Collected data entries:

● ● ●

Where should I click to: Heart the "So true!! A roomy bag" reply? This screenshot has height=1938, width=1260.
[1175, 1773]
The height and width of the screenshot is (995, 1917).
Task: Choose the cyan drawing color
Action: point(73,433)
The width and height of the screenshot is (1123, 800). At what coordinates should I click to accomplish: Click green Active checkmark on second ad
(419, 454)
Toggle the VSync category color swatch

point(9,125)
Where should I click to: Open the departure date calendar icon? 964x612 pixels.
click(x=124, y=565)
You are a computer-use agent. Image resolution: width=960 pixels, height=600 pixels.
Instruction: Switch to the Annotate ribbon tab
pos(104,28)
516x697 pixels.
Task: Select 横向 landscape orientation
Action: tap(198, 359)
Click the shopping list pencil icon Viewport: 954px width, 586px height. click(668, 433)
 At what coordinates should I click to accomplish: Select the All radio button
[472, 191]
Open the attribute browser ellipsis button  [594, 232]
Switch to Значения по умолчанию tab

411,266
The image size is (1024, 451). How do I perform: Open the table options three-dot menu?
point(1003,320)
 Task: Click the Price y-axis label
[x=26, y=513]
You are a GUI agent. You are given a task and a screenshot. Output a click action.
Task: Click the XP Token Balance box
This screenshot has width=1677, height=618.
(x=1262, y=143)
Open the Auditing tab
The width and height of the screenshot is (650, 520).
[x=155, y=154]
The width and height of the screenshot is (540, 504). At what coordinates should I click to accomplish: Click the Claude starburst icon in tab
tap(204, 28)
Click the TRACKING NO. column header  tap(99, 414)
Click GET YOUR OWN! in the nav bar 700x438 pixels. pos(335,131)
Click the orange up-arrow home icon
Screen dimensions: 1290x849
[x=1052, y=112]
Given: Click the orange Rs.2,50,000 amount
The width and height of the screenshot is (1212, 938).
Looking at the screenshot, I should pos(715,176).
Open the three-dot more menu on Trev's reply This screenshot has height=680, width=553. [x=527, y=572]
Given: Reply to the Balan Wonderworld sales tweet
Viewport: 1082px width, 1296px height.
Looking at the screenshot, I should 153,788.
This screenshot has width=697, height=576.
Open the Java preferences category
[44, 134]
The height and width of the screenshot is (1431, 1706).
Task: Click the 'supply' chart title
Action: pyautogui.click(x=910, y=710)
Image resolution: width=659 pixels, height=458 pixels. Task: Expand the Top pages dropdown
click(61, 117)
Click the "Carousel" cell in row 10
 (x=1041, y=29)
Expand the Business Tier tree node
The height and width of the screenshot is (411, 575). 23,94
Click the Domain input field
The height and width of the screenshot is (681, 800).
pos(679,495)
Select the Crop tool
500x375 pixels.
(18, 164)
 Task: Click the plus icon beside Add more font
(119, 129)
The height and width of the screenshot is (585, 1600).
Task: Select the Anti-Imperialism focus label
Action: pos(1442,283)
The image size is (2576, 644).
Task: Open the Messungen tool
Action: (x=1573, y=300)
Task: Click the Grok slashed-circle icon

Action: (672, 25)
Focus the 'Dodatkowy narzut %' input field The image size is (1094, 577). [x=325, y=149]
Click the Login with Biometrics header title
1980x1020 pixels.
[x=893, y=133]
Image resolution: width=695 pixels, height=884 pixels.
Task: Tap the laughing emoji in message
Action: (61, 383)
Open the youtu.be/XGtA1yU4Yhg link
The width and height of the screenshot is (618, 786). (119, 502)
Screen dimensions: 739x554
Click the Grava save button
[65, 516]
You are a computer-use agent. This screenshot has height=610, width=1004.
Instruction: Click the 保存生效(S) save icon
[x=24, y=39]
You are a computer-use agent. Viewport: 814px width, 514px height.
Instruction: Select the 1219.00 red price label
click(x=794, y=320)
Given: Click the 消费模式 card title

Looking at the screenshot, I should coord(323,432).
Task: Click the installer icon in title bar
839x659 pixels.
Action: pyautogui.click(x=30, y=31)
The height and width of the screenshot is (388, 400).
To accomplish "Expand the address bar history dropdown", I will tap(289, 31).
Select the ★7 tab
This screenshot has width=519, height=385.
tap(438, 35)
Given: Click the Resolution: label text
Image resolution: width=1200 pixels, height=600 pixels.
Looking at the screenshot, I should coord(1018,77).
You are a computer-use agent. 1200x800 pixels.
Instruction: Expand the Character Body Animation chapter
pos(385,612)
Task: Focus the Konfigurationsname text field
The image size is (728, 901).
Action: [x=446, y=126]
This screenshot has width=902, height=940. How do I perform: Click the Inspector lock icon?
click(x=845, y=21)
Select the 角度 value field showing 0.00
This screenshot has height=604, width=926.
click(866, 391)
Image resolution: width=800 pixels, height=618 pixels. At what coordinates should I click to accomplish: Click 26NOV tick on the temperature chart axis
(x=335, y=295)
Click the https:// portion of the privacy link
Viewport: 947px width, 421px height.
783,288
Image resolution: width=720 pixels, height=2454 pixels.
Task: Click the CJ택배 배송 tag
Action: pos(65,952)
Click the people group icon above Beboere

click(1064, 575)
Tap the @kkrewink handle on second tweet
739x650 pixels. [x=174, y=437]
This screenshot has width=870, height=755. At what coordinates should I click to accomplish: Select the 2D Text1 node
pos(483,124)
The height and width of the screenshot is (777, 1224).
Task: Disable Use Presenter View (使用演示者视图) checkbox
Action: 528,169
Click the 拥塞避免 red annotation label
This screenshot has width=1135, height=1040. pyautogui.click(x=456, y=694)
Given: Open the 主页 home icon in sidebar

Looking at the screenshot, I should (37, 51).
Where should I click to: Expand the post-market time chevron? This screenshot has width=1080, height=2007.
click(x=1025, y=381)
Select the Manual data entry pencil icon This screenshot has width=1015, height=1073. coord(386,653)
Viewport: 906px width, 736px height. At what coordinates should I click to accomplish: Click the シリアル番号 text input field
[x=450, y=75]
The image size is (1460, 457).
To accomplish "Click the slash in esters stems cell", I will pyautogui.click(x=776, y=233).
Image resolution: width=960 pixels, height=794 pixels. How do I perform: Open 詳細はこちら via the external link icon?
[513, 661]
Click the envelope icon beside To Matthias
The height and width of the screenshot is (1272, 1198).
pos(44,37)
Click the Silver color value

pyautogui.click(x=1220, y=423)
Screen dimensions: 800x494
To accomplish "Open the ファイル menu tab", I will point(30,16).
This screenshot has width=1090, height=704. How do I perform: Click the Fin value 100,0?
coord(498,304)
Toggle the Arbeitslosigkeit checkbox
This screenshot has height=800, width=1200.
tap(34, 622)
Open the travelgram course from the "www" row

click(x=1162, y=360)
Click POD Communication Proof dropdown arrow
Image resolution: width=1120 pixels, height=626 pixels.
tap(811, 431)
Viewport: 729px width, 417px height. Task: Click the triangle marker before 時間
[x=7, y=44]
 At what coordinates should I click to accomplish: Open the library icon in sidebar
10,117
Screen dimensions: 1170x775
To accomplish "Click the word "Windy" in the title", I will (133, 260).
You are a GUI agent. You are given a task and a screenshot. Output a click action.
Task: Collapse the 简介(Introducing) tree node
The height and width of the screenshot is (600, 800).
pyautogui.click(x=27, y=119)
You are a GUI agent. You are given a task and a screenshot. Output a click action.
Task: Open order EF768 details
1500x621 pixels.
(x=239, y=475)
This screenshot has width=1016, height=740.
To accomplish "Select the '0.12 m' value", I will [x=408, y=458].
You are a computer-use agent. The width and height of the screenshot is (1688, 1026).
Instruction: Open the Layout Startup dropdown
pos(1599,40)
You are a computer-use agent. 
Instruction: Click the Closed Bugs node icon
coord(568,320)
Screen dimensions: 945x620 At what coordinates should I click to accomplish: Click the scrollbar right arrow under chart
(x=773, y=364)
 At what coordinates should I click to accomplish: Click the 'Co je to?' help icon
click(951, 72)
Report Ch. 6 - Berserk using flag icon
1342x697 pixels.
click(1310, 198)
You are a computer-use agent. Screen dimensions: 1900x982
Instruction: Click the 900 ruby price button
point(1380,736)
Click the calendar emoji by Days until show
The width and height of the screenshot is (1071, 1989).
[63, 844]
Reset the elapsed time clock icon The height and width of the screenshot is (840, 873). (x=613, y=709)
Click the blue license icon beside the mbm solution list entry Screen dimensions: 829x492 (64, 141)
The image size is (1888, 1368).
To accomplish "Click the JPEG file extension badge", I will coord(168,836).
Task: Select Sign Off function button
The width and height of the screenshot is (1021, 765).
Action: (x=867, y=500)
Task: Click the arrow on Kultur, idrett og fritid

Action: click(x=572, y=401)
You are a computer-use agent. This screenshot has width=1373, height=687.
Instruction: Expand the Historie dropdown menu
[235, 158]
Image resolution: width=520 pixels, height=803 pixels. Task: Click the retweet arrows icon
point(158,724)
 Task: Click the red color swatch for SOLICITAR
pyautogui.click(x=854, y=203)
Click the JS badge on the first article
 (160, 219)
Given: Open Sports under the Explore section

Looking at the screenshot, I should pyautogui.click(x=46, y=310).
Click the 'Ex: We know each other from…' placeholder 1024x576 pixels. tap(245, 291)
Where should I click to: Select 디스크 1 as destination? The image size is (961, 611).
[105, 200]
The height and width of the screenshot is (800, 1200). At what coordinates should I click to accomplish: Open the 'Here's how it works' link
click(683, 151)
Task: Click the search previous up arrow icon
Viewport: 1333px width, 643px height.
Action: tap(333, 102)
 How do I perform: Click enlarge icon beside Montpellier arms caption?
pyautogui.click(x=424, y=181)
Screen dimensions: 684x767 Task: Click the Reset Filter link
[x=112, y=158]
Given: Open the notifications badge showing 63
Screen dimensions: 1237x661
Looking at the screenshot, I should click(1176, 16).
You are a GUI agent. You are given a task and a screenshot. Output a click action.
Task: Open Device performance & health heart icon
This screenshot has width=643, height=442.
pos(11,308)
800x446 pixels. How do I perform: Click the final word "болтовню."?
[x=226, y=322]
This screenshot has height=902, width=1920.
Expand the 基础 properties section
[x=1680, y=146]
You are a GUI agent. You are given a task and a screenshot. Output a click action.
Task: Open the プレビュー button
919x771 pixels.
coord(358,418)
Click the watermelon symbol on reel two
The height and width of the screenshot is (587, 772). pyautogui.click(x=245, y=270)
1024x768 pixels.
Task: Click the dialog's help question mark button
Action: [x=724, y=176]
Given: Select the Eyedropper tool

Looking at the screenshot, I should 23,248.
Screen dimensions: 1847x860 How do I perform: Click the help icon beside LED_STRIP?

● ● ●

Whenever the word "will" shows up in a line of the entries above, copy that line.

To accomplish "Expand the address bar history dropdown", I will tap(289, 31).
To accomplish "Click the slash in esters stems cell", I will pyautogui.click(x=776, y=233).
To accomplish "Open the ファイル menu tab", I will point(30,16).
To accomplish "Click the word "Windy" in the title", I will (133, 260).
To accomplish "Select the '0.12 m' value", I will [x=408, y=458].
To accomplish "Click the JPEG file extension badge", I will coord(168,836).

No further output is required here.